DATASET RECORDS
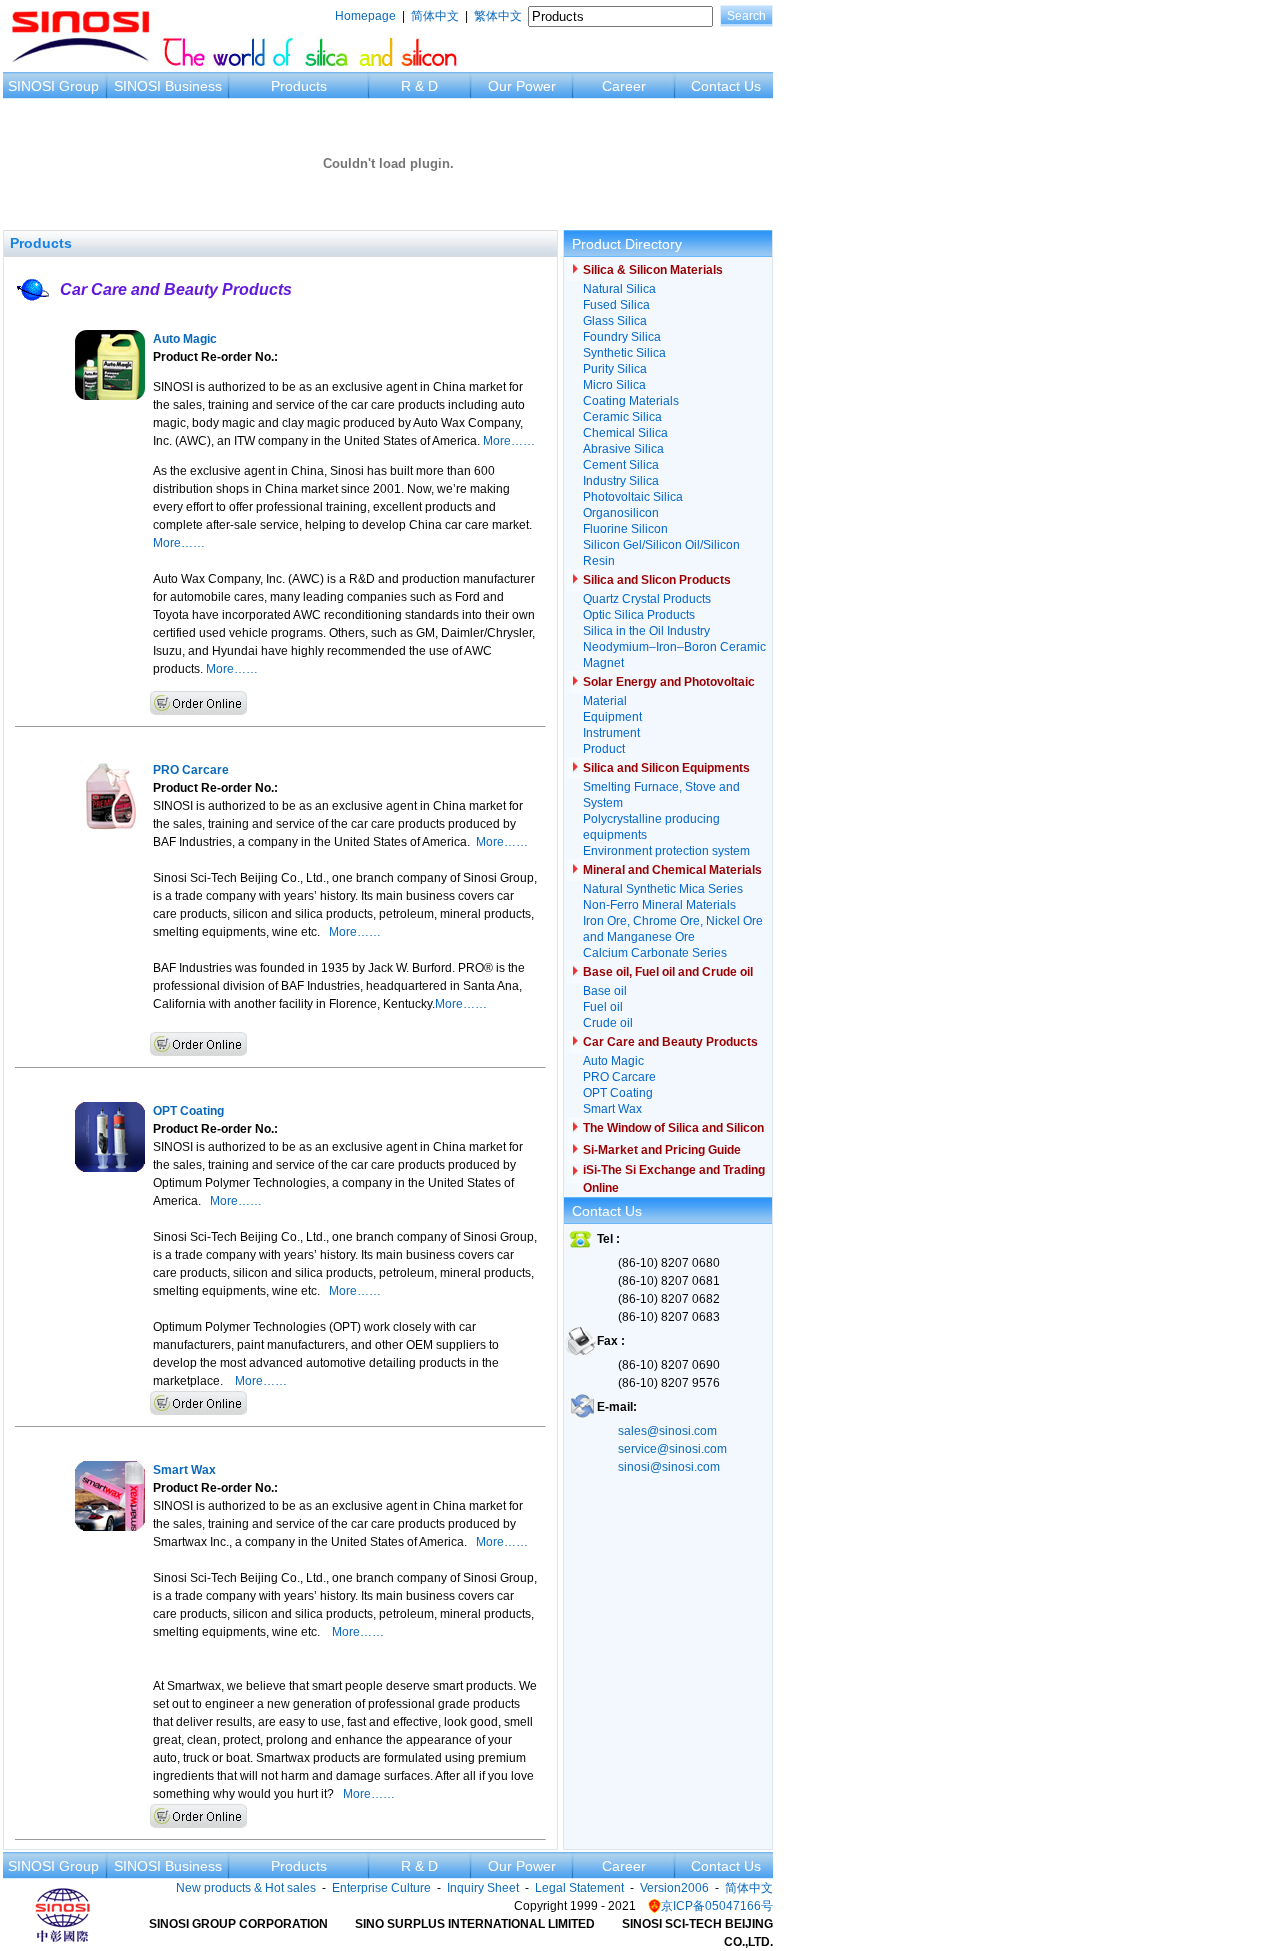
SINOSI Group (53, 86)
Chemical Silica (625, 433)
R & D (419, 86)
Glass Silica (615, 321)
* * *
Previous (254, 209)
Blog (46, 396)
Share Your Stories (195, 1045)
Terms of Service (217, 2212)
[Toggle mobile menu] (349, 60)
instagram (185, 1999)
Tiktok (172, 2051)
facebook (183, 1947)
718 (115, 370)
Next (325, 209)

WHAT THIS TASK INVOLVES
Copy back the listing above exactly, but only from the line with "Blog (46, 396)" through the line with "Next (325, 209)", both ends included.

WRITTEN ANSWER
Blog (46, 396)
Share Your Stories (195, 1045)
Terms of Service (217, 2212)
[Toggle mobile menu] (349, 60)
instagram (185, 1999)
Tiktok (172, 2051)
facebook (183, 1947)
718 (115, 370)
Next (325, 209)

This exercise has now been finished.